I sorted out which t-shirts will go on over the cast this morning, and there's more than I hoped, so I can just layer up t-shirts for torso warmth. The next layer up is a headache, though. One of my tops (the Sigur Ros hoodie I ordered that was two sizes too big) can be worn one-sleeve, Napolean style, but even that won't do up across the front. Also it looks... strange in profile. Like a huge mutant bosom. I had odd memories of having seen female friends wearing cardigans with wrappy bits, bat wings and half sleeves, though, so I nipped into Primark on the way to my Doctor*'s with high hopes. Alas, all the unusually-shaped knitwear was the colour of muesli and tears (presumably some purchaser's overreaction to the credit crunch), making their saggy racks of swags, frills and fiddly buttons look even more piteous and idiotic. Little Orphan Annie with her problem places covered with distracting frills she couldn't afford to dye.
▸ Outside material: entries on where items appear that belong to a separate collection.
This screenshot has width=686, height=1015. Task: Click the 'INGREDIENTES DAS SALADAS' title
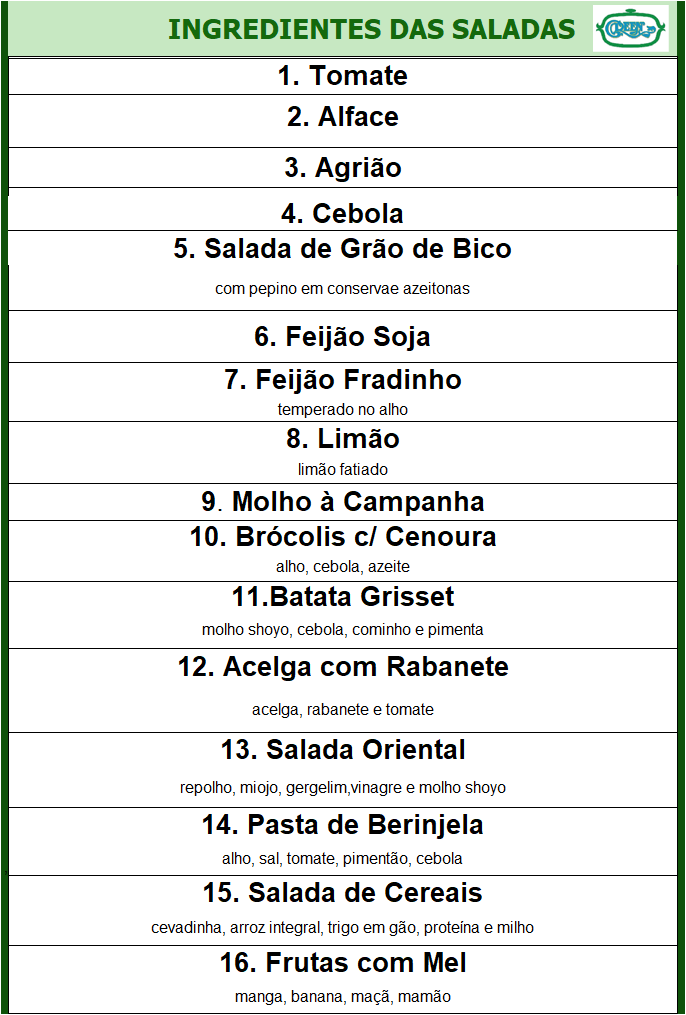click(x=371, y=29)
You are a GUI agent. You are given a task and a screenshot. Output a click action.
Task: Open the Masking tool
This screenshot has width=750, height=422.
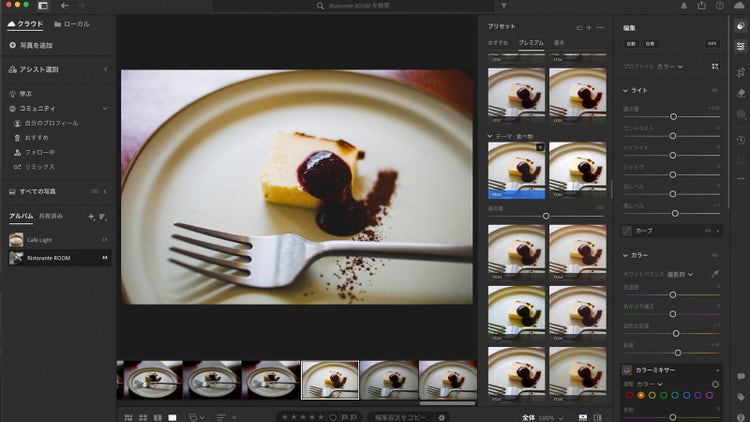(x=740, y=116)
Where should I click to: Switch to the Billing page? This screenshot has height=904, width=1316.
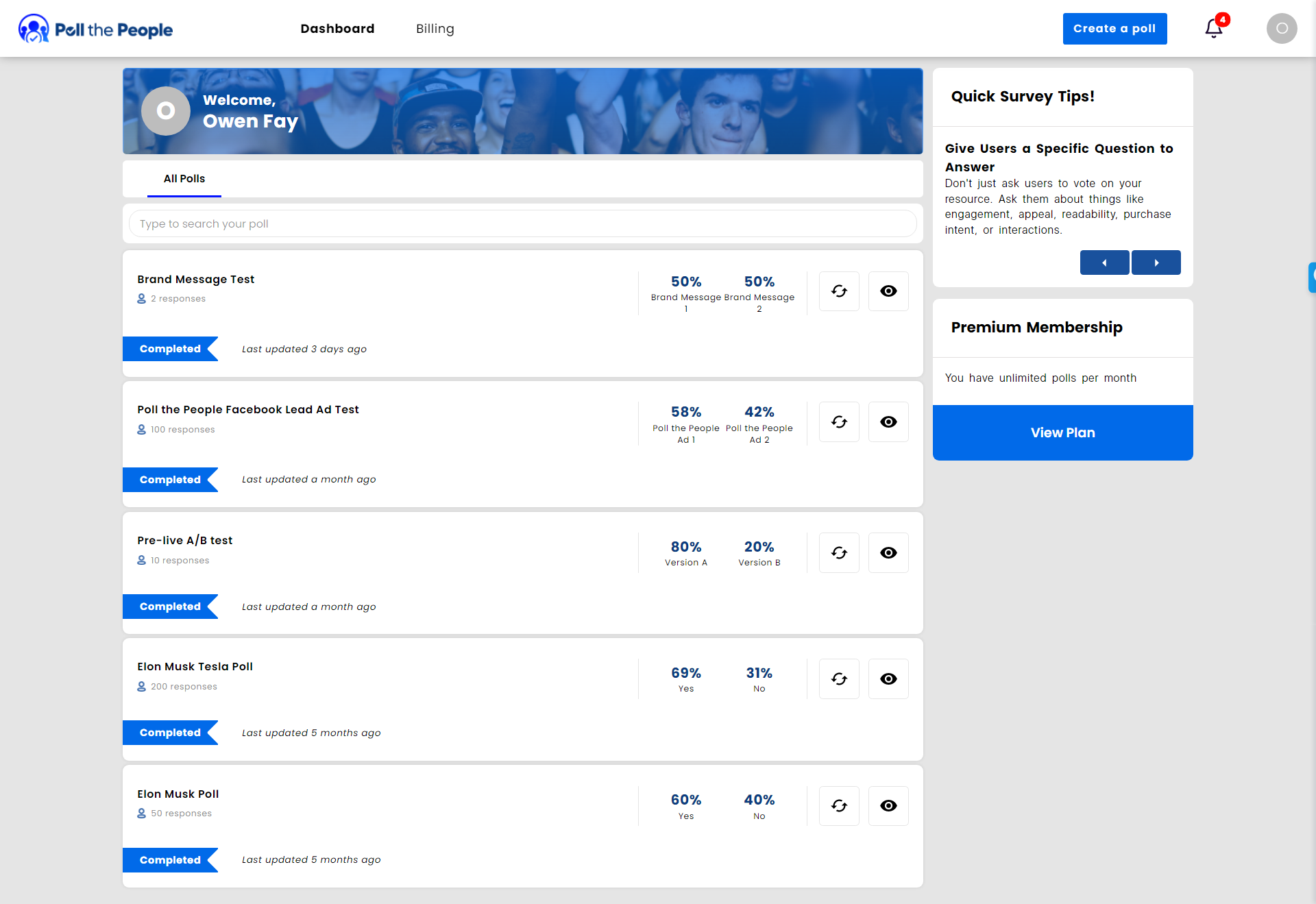(x=435, y=29)
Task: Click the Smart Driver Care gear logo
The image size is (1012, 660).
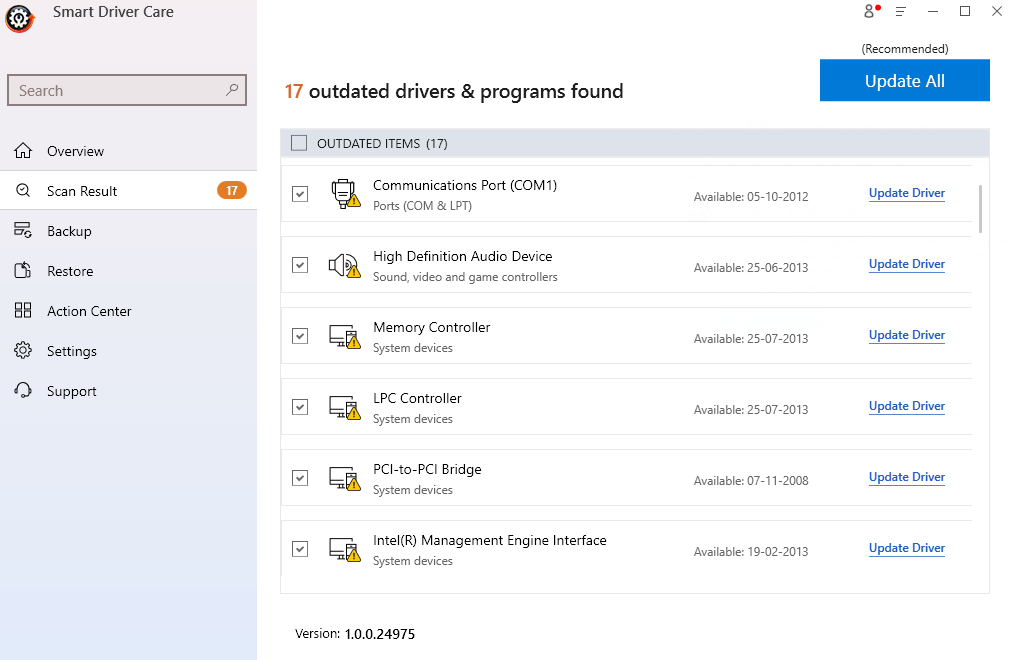Action: pos(19,18)
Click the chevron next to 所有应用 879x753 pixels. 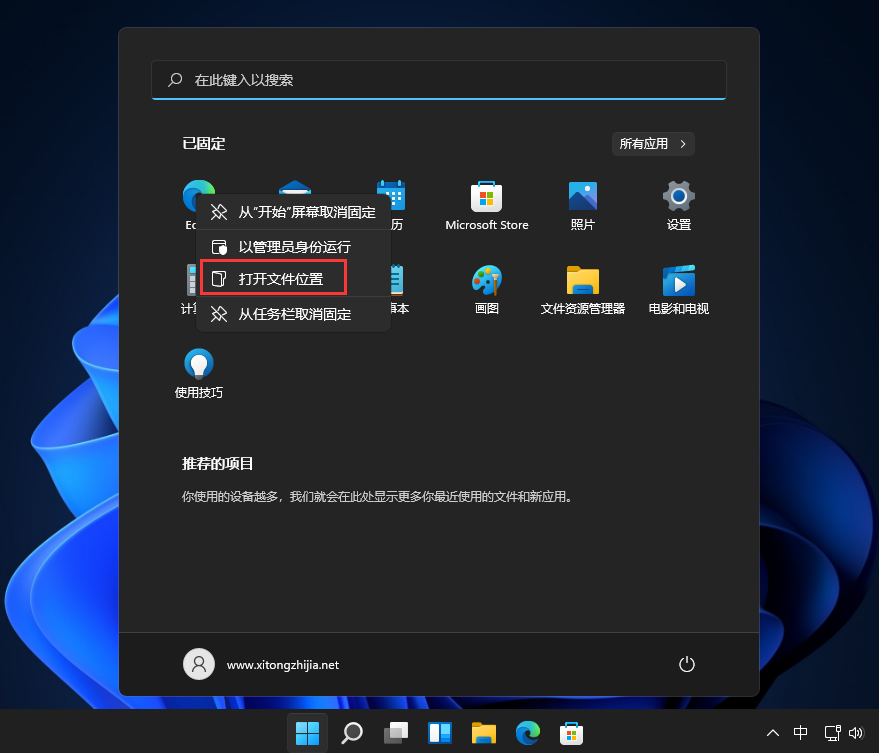(682, 143)
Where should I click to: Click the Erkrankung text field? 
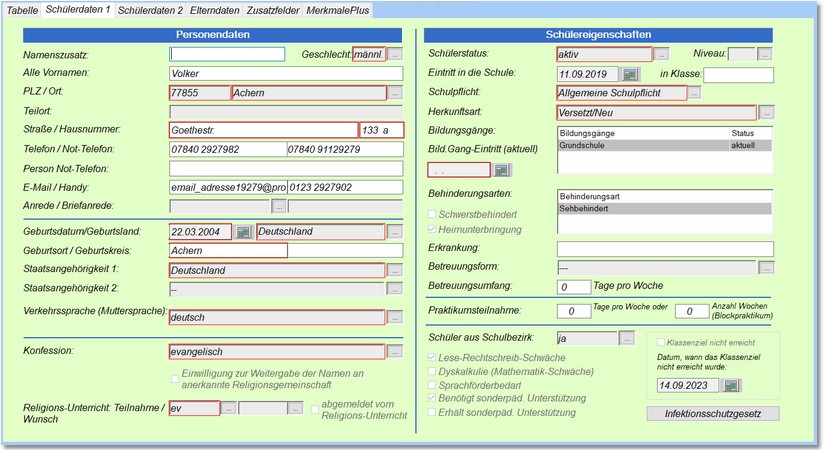[664, 249]
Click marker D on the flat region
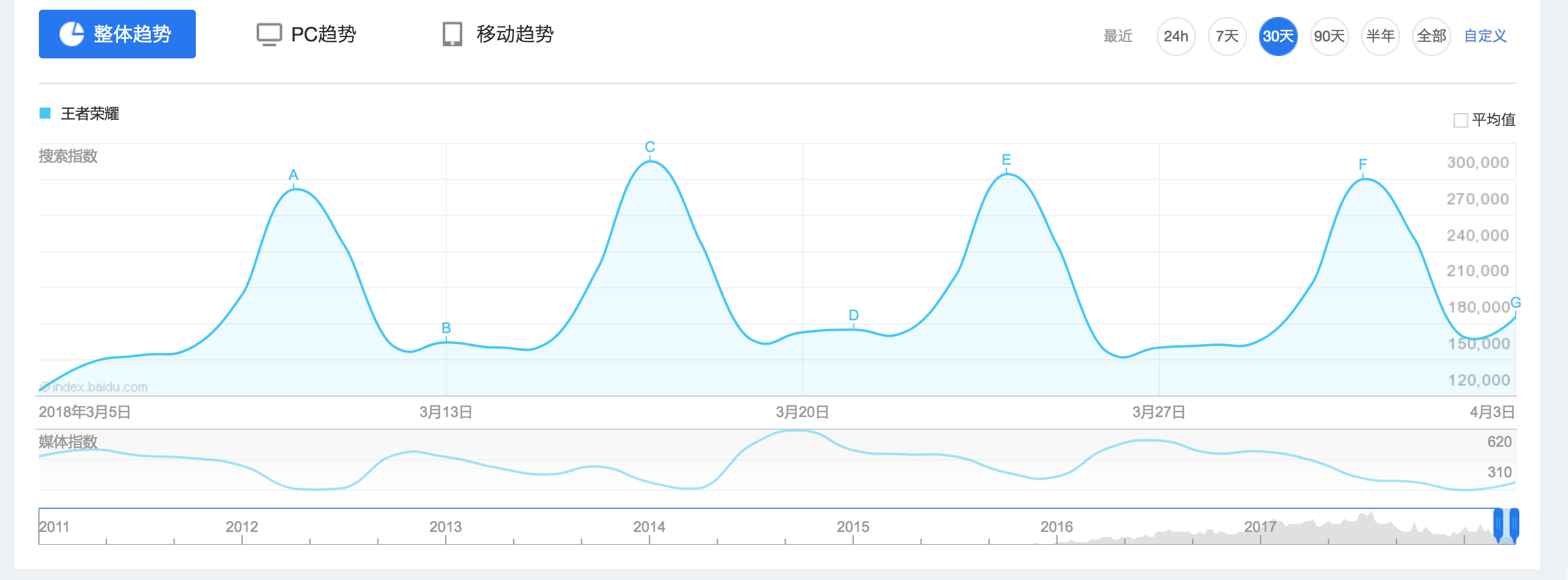 (x=852, y=315)
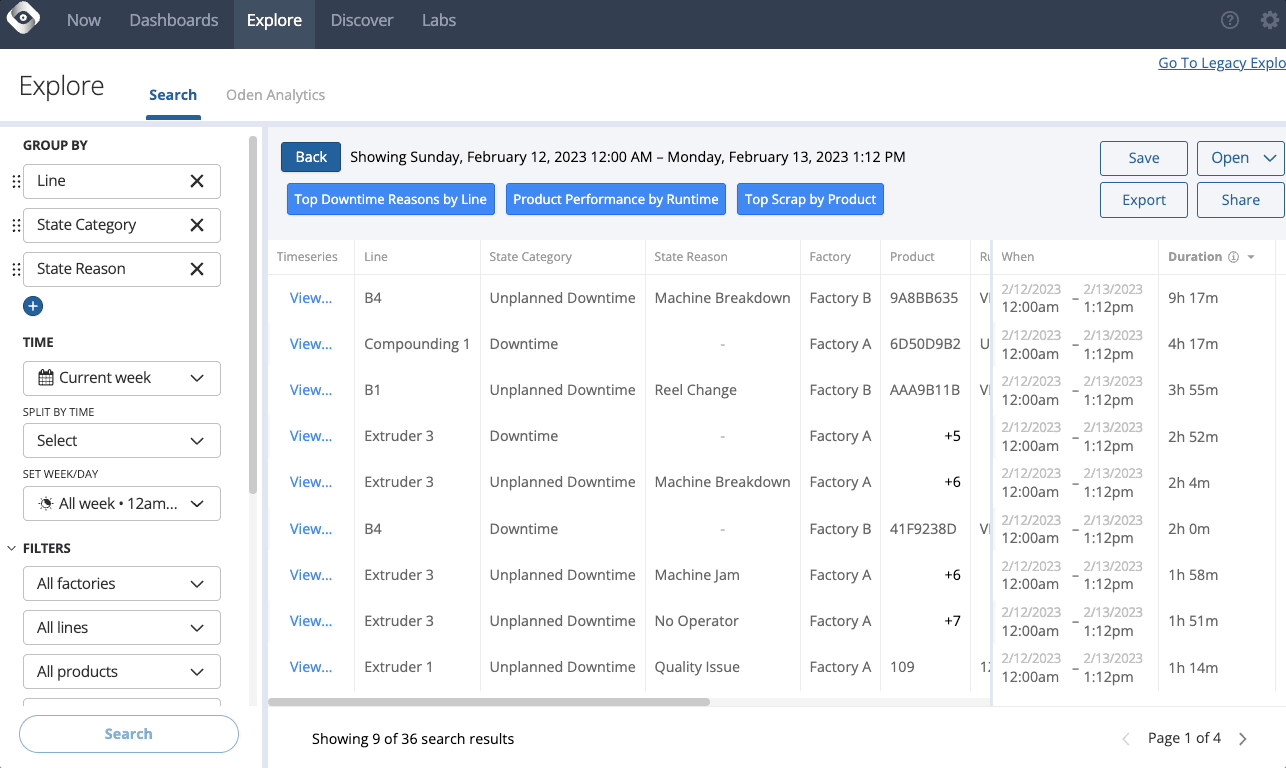
Task: Go to next results page arrow
Action: point(1243,739)
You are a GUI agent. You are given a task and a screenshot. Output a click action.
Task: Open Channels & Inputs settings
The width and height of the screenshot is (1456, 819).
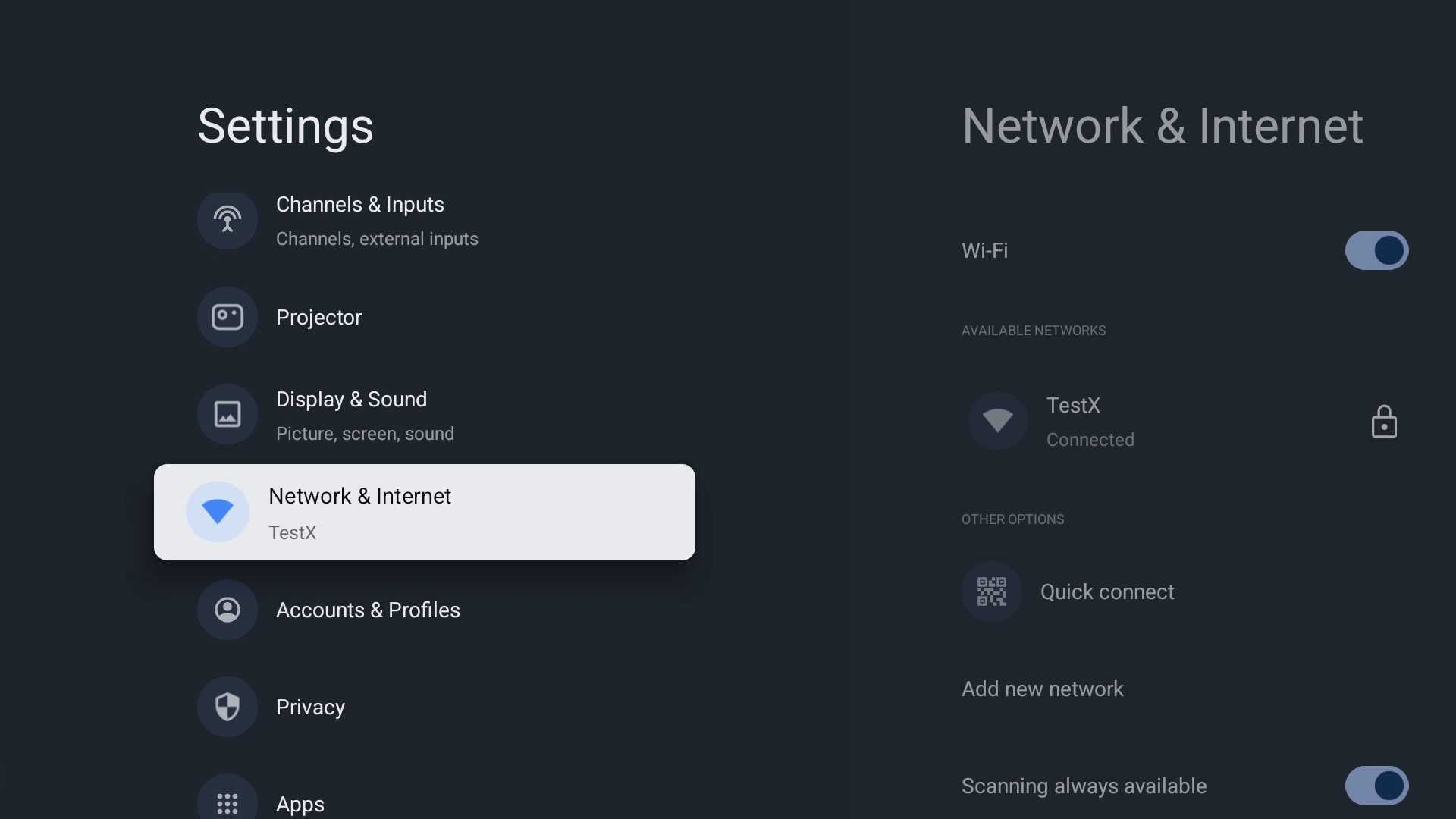425,220
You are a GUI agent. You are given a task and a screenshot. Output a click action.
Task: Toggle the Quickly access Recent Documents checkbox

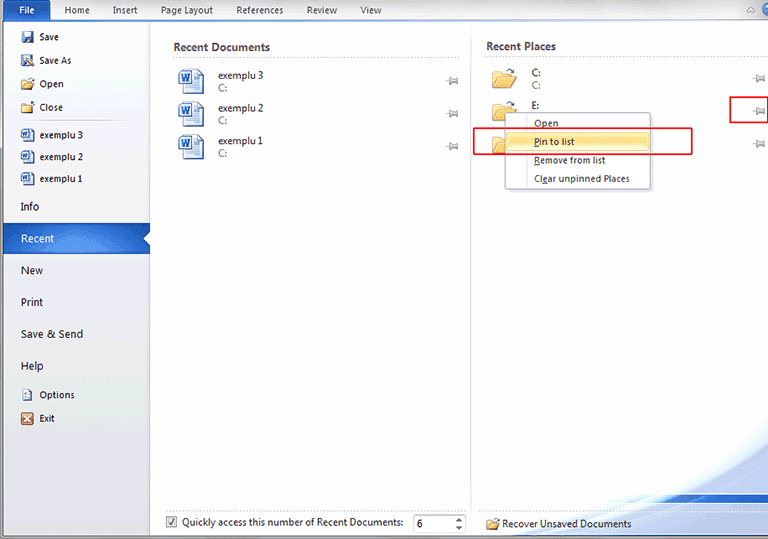pos(172,522)
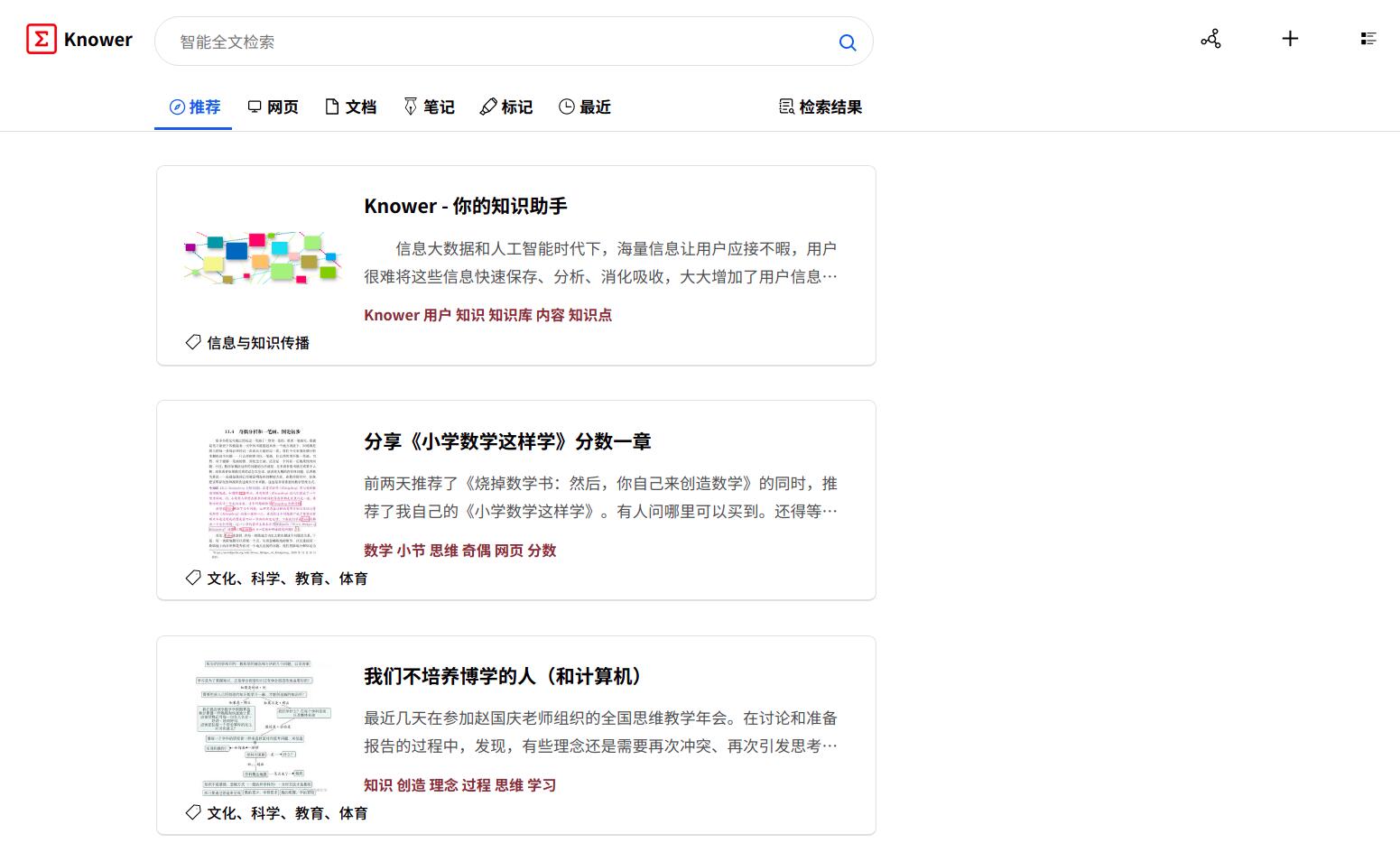Click the colorful sticky-notes thumbnail
This screenshot has height=843, width=1400.
click(262, 257)
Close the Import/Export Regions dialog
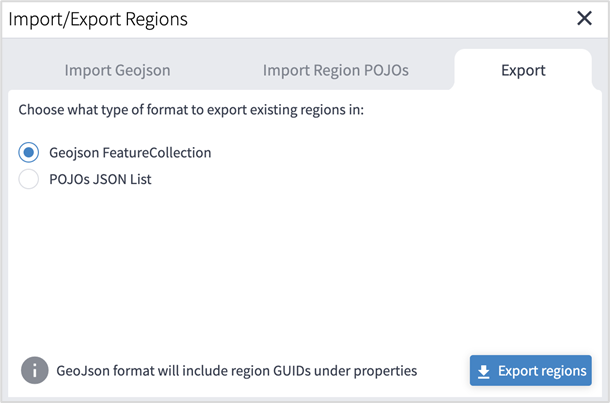610x403 pixels. 584,18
Back-up plan, then; goth arm warmers. Tiger Lily had replaced theirs with corset gloves, so I resorted to Claire's, eventually came out with a pair of sparkly children's legwarmers, long grey woollen fingerless gloves (more credit crunch chic I suppose) and tattoo sleeves. Yes, tattoo sleeves. Now I know it's the 80s.
I may be looking a little odd for the next month or so.
*Who gave me some trendy NSAIDs for the pain and a four-week sick note.